Tuesday, 16 July 2019

Consoling

Even before hearing from a fellow graveyard aficionado (see comment under previous post), I was pondering why it is that I am so drawn to these places. Leaving aside historical, biographical or (sometimes) aesthetic interest, what is the nature of the pleasure that I get from walking around cemeteries and churchyards? It occurred to me today that I find the experience consoling.

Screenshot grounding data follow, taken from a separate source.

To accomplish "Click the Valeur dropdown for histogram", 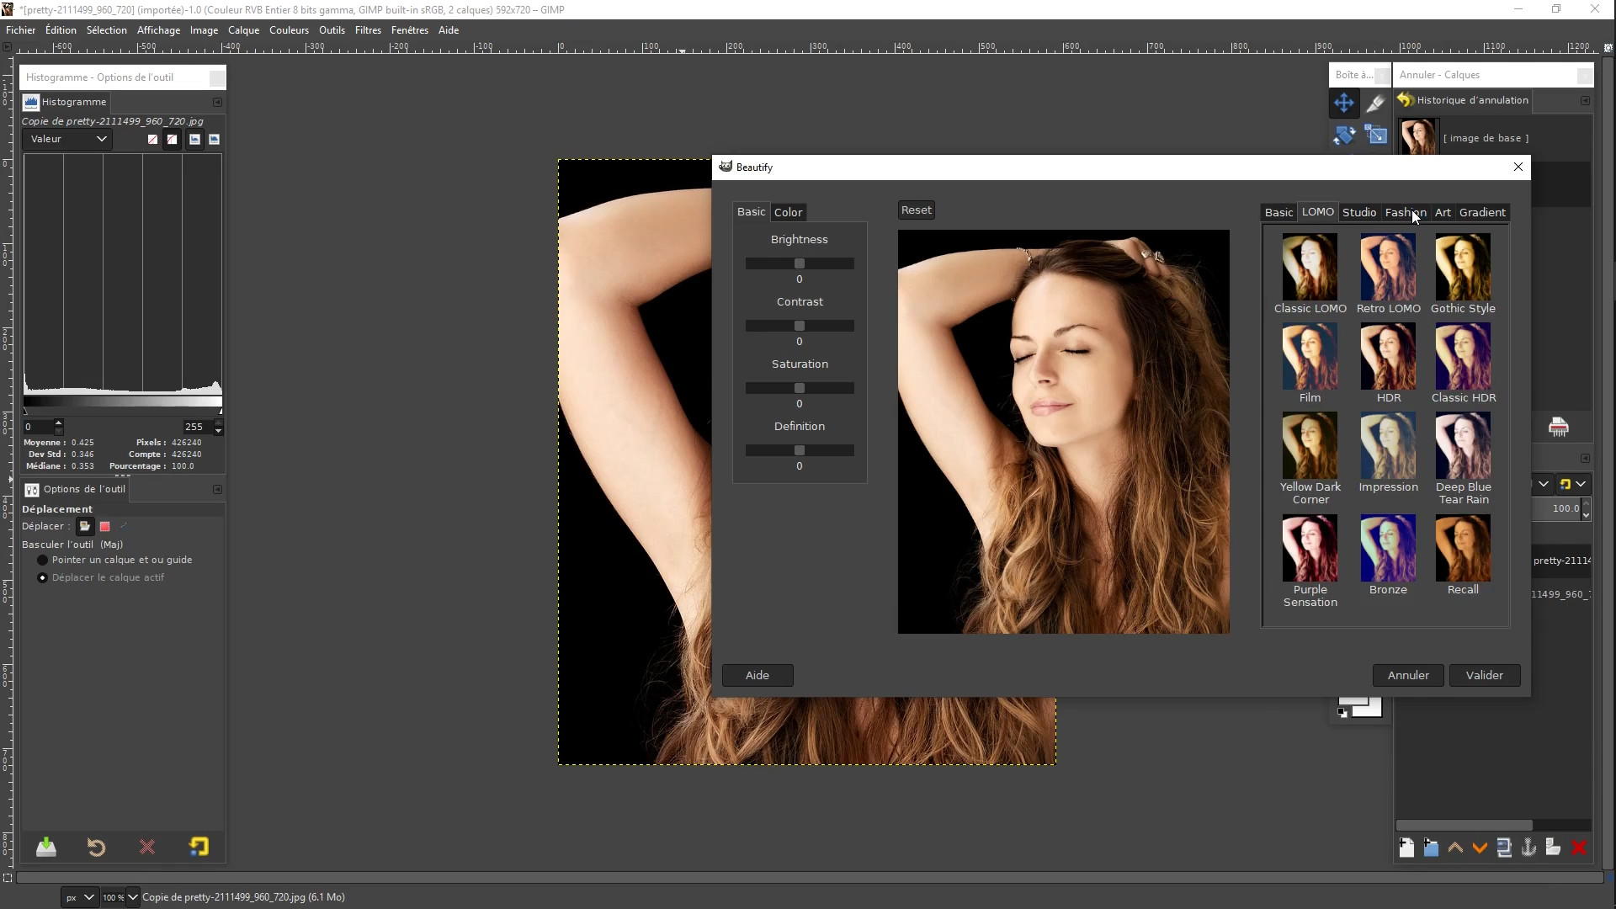I will [64, 138].
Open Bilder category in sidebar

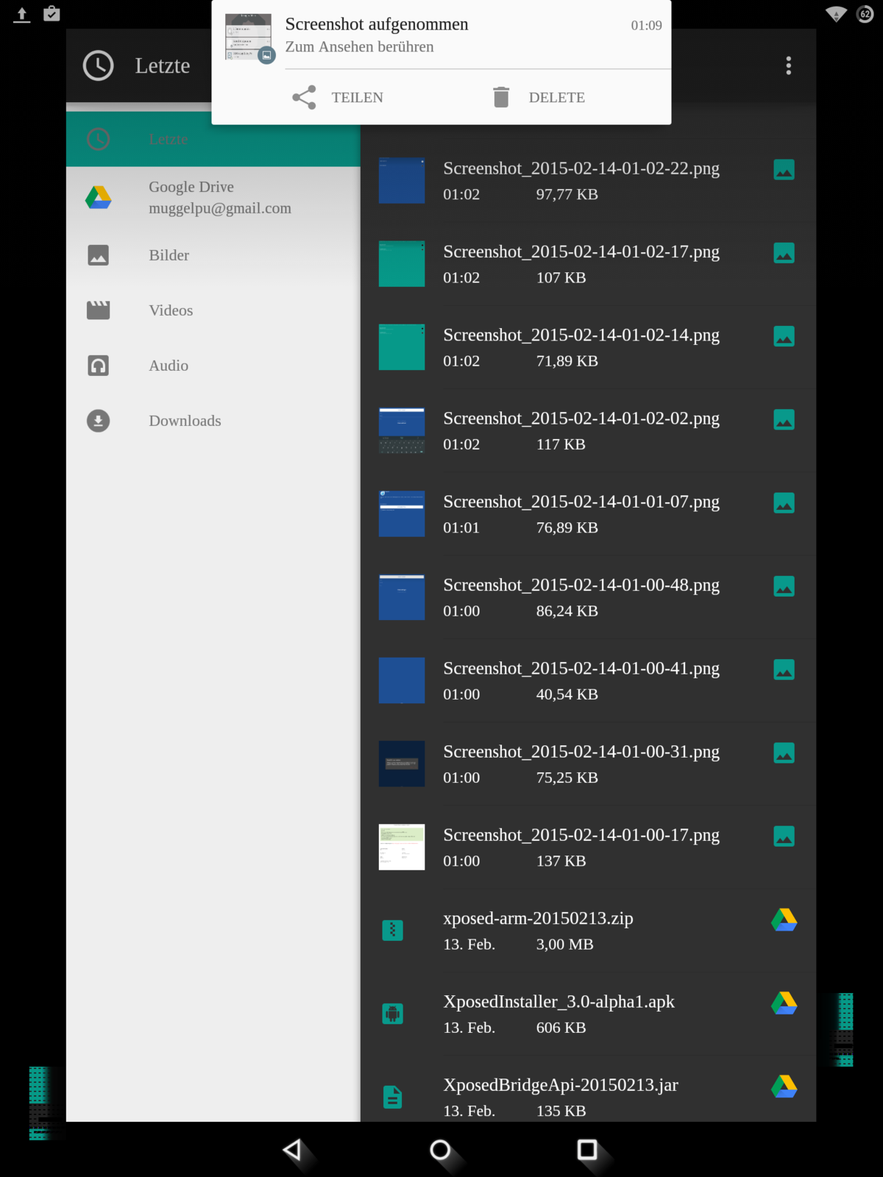tap(169, 255)
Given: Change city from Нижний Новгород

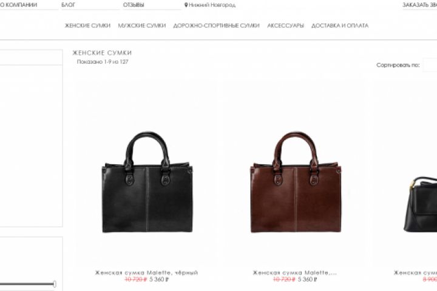Looking at the screenshot, I should pos(212,5).
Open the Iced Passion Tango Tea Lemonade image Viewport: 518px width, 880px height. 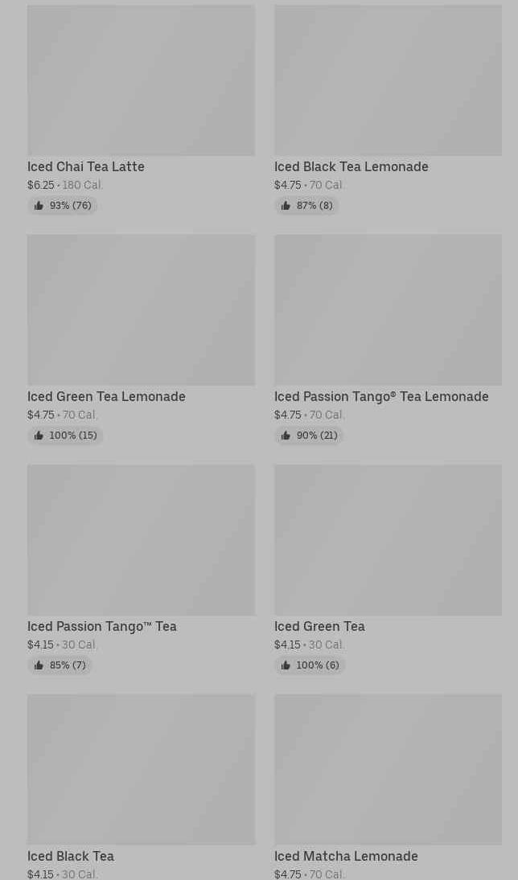[388, 310]
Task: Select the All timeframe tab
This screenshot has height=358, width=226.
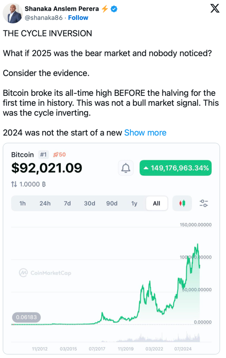Action: click(157, 203)
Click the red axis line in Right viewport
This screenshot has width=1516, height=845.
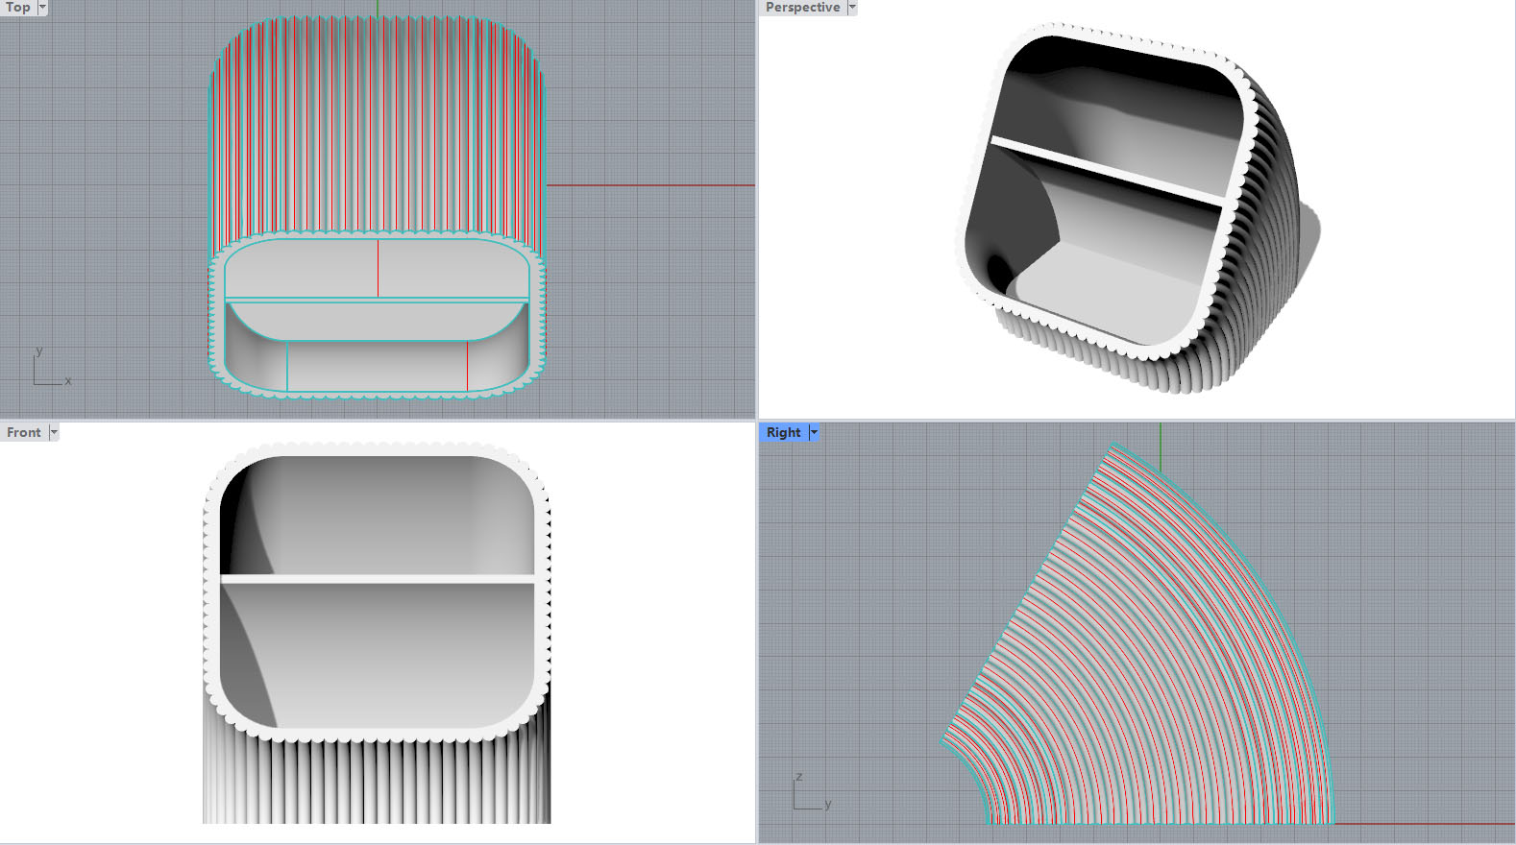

  It is consoling and somehow reassuring, I find, to be surrounded by numbers of the dead from former times, a small battalion of that great army that will always outnumber us*. The world of the living, in this perspective, seems merely the point at the tip of an iceberg – or, perhaps, the narrow neck of an immense hourglass (aeonglass) through which the army of the yet to be born passes on its way to join the army of the dead. Such reflections might lead some to conclude that life is futile and our individual lives are as nothing, but for me it tends to concentrate the sense of wonder that life, as we experience it, should be of such infinite significance, to lend it an even sharper brilliance against the great unknowable darkness ahead and behind and all around. A populous graveyard puts us in our place, reminding us how fleeting – and how precious – life is. That is a reminder we cannot have too often.

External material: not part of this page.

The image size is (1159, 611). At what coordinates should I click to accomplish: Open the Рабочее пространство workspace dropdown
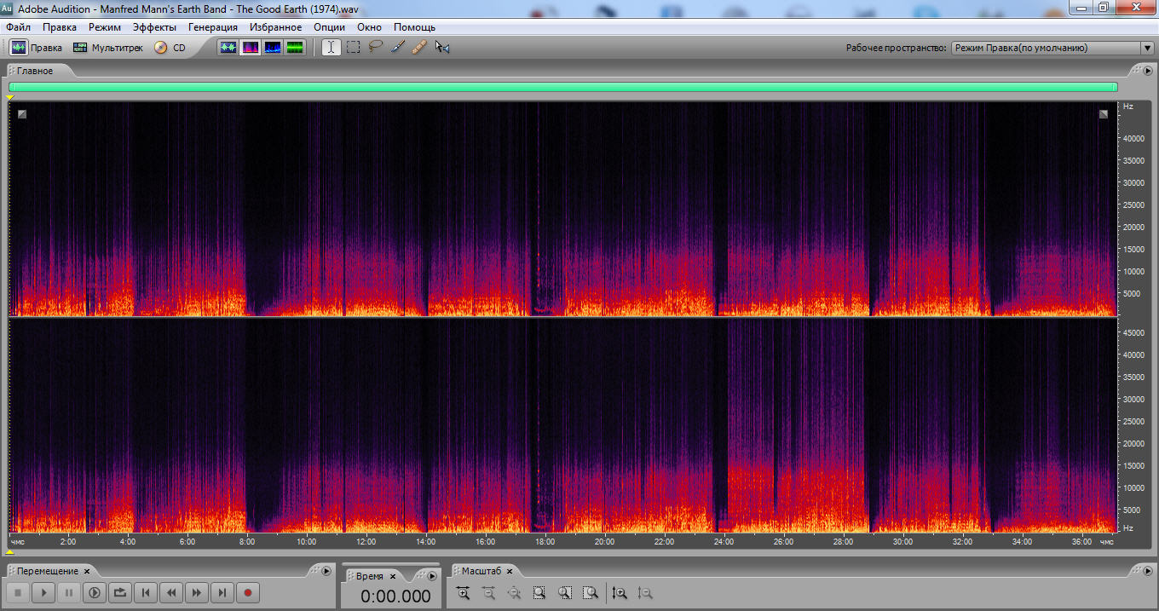(1052, 49)
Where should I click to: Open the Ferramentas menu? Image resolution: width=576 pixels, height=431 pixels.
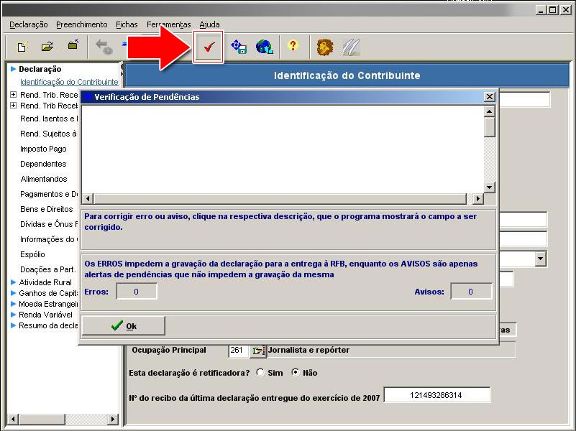click(168, 24)
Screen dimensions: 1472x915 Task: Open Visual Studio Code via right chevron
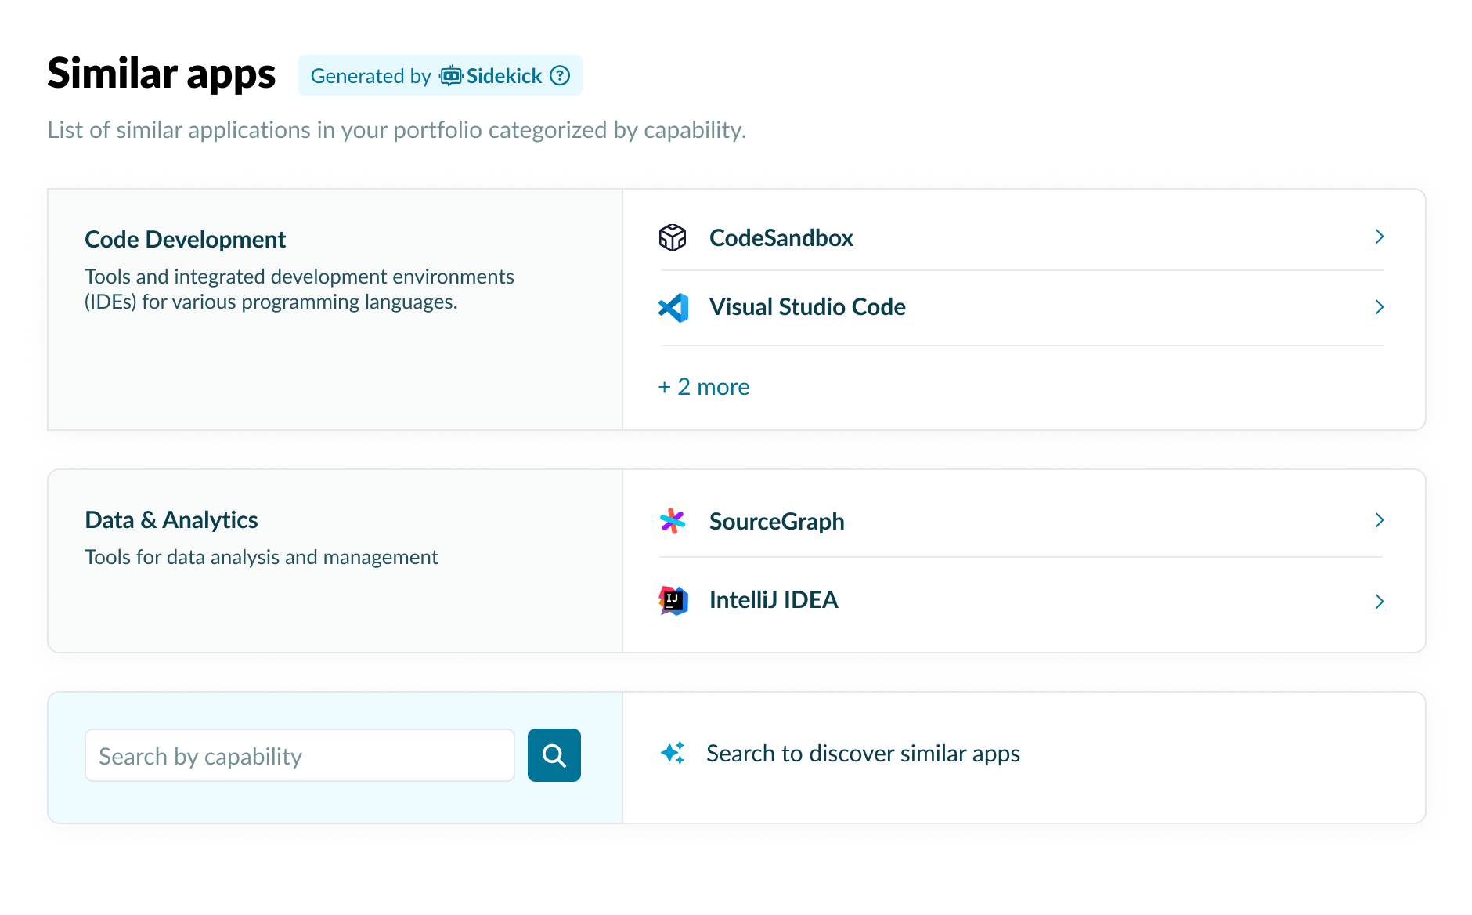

  Leaving aside all that, though, there are also incidental pleasures to be had from strolling in graveyards, one of which is that increasingly they are being allowed to turn at least partly wild, with the result that more native flowers bloom and more insects – in particular more butterflies – are attracted. So it was that this morning I set out for Brookwood, the vast cemetery occupying many acres of heathland near the western border of Surrey. As well as enjoying a revisit, I was hoping to see two species in particular – the lovely little Silver-Studded Blue and the once common, but now very hard to find, Grayling. On a patch of heathland adjacent to the cemetery, I had soon spotted the former – a female, rather than the radiantly blue male – and thought I might be lucky and see a good many more, but in fact that was it for the Silver-Studded Blue; it is, after all, quite late in their season.

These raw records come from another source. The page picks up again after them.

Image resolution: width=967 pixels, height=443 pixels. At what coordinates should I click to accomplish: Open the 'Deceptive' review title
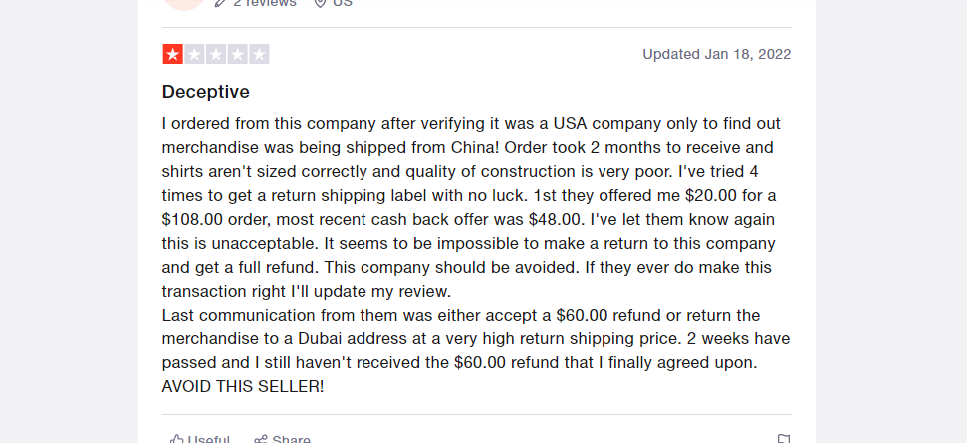click(206, 92)
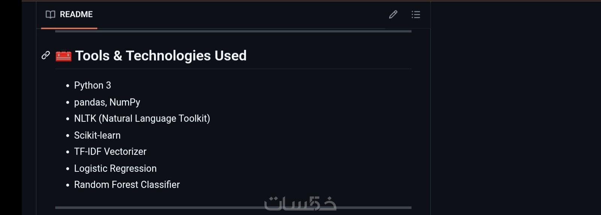Click the word NumPy in the list
This screenshot has width=601, height=215.
tap(125, 102)
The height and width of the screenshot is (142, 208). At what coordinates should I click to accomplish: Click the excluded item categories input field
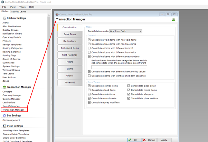point(119,67)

 Graylings, however, were flying in abundance – and they were the first I had seen in years. In my boyhood, this butterfly (the only one to share its name with a fish, fact fans) was a common sight on any kind of rough stony grassland, but, for a variety of reasons, it has since then become very much scarcer, particularly inland. But here they were, dozens of them, all around me, flying in their distinctive, slightly crazy way and suddenly dropping to the ground, folding their wings and tilting them at an angle from the vertical. I had forgotten how enchanting these butterflies are, and how beautifully marked are their underwings (which is all you normally see of them, so reluctant are they to spread their wings). As they flew around me and settled almost at my feet – they seemed strangely drawn to my white chinos (another argument, if any were needed, against wearing shorts) – it was like being back in my earliest butterfly days, down by the sea at Kingsdown, where Graylings were among the first butterflies I learned to recognise. In more ways than one, cemeteries take you travelling in time.


* I believe mathematicians have calculated that the population of the earth would have to reach something like 30 billion before we came near to parity with the dead.